Marble Falls We’ve all heard the expression and many of us have dutifully passed it on to our children and others that “sticks and stones may break your bones, but words will never hurt you.” It’s a rhyme that works with children, because they are too young to know better. The rest of us know that it’s a bald-faced lie. Words do hurt, and words untethered from common sense and decency can be fatal, fomenting irrational hate and violence.
Surprisingly, during this runup to the midterms, January 6th is not a central issue in many of these elections, even for its enablers who include elected representatives in Congress now standing before the voters. The special January 6th committee has done a public service by presenting the evidence in excruciating and unassailable detail of the consequences that flow from words divorced from reality and accountability. Some of these individuals who were swept up in these fake calls to arms and violence are now finding themselves in court and facing judges who are meting out longer and longer sentences for their actions. Ex-President Trump and his many political sycophants have largely escaped paying for their role in this insurrection in classic examples of “hiding the hand that threw the rock.” Congressman Steve Scalise is as good as any poster child for this impunity for his false claim that House Speaker Nancy Pelosi didn’t call for assistance from the national guard, even as video clearly shows him standing next to her as she did so.
How could we possibly believe Scalise or any others of his ilk as they now try to condemn the break-in at her home in San Francisco by an assailant yelling, “Where’s Nancy,” as he broke her husband’s skull with a hammer? The vituperation that has been directed at Pelosi by Republicans and the rightwing has been continual and boundless.

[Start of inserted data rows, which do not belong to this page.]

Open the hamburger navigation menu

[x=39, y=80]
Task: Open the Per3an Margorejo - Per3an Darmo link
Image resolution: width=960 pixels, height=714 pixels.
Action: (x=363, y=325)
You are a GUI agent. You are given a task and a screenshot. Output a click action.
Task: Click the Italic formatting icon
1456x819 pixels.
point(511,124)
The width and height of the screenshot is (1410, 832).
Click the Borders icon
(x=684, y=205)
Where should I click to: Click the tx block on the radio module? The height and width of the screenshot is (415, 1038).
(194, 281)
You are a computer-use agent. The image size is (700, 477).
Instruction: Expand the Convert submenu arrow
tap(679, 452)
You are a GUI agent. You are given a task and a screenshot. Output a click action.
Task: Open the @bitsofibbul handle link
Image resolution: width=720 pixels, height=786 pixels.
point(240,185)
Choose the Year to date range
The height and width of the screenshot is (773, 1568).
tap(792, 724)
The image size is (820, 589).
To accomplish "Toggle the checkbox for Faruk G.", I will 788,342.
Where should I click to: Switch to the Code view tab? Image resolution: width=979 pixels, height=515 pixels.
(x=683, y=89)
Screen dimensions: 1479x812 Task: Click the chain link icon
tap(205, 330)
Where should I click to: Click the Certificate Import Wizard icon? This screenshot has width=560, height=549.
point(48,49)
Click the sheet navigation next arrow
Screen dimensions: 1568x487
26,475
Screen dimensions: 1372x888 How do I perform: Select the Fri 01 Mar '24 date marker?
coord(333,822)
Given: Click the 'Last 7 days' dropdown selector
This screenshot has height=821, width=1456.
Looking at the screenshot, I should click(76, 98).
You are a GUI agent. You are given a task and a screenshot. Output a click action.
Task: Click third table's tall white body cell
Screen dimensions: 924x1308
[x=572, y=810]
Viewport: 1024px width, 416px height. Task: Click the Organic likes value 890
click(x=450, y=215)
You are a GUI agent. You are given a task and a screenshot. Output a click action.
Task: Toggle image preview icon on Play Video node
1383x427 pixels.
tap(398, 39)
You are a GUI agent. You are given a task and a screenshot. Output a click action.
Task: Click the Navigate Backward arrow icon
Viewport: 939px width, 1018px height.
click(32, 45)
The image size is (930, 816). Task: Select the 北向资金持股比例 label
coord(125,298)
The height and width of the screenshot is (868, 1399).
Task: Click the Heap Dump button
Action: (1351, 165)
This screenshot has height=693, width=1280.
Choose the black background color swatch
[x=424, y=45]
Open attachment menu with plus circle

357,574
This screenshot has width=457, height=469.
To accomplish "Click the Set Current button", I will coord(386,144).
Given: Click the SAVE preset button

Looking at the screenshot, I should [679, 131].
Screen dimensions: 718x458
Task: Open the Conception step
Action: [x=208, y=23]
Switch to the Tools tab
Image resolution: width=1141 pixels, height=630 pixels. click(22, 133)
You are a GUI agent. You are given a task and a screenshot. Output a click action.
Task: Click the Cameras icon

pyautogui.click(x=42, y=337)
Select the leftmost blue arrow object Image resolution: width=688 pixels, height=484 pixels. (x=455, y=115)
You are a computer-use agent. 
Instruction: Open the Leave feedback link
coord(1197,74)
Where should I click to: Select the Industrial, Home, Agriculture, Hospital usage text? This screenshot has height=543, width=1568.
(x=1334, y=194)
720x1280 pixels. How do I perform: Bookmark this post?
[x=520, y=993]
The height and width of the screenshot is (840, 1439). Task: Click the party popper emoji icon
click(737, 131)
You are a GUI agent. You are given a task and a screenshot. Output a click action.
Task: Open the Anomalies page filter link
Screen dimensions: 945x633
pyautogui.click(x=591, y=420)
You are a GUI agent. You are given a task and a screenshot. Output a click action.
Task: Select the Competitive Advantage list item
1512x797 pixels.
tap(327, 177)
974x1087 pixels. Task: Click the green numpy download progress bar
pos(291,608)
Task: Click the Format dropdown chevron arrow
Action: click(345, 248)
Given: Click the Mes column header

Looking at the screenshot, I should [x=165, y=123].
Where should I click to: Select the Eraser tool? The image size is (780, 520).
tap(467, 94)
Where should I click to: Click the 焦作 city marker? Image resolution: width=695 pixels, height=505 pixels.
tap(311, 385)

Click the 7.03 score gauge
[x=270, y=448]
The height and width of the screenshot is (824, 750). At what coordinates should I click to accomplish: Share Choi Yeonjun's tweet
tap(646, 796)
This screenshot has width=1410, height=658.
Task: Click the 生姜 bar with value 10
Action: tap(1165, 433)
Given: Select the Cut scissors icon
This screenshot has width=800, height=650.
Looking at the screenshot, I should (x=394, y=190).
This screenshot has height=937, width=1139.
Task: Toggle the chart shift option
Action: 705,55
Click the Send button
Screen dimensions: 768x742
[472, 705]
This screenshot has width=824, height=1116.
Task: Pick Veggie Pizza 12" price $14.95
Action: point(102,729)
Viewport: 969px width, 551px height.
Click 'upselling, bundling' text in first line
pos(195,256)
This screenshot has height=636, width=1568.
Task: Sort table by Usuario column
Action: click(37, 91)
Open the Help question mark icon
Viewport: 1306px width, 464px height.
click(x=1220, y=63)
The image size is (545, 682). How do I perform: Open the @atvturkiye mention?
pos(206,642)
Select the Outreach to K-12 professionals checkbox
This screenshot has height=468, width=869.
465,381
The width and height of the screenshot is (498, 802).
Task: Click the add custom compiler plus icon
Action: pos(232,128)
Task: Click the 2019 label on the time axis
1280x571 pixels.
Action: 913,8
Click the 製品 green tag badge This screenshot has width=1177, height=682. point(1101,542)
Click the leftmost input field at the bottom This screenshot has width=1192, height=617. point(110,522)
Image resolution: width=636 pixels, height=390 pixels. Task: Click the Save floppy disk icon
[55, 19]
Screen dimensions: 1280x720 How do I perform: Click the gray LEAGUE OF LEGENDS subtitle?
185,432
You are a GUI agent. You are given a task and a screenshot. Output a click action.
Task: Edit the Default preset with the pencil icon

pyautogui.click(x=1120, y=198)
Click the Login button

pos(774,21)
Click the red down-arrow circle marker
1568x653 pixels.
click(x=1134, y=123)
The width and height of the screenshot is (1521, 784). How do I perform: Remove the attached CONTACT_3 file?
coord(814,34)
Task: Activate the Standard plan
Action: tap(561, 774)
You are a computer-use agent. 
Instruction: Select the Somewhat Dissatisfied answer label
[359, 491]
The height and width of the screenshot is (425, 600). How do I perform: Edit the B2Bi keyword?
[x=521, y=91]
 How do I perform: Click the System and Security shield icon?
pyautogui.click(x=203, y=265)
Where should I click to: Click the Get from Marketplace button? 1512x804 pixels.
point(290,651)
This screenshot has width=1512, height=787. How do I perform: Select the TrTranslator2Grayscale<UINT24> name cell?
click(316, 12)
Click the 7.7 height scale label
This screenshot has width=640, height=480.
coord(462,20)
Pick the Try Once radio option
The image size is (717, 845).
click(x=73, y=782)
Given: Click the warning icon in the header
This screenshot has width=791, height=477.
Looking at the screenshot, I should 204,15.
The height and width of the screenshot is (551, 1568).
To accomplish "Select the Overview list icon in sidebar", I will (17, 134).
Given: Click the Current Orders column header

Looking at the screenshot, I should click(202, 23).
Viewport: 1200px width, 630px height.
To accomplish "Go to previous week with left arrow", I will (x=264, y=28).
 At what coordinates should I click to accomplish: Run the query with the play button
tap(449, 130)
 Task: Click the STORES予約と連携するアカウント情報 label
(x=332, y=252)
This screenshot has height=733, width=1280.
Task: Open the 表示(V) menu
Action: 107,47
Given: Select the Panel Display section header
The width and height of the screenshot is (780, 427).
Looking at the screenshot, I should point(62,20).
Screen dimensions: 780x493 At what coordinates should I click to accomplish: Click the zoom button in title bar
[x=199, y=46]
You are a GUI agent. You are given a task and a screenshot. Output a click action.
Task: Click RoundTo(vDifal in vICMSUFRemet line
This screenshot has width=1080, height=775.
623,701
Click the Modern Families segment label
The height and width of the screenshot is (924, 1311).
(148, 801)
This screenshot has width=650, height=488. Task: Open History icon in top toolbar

When you call for violence and hate on constant rewind, eventually your call will be answered. You will reap what you have sown. The piper will be paid. What goes around will come around. The reason all of these expressions have endured is that they represent basic truths, and they beget sticks and stones and worse.
Reading of the assault in the Pacific Heights, I was also reading about an assassination of a mayor in Brazil who was campaigning for Lula de Silva’s candidacy in the upcoming election there. Anyone following elections over the years in Nigeria, Kenya, Honduras, Iran, India, and other countries regularly is forced to reckon with the blood price that many pay for their political activity. In the United States, we have long enjoyed a default reaction, believing that these events are horrific, but at least “it can’t happen here.”
We now live in a new reality stripped of pretense. It can happen here. It is happening here. It has happened here, as Rap Brown famously said, “violence is as American as apple pie.” It will continue to happen, and worsen, if not made to stop and held to account.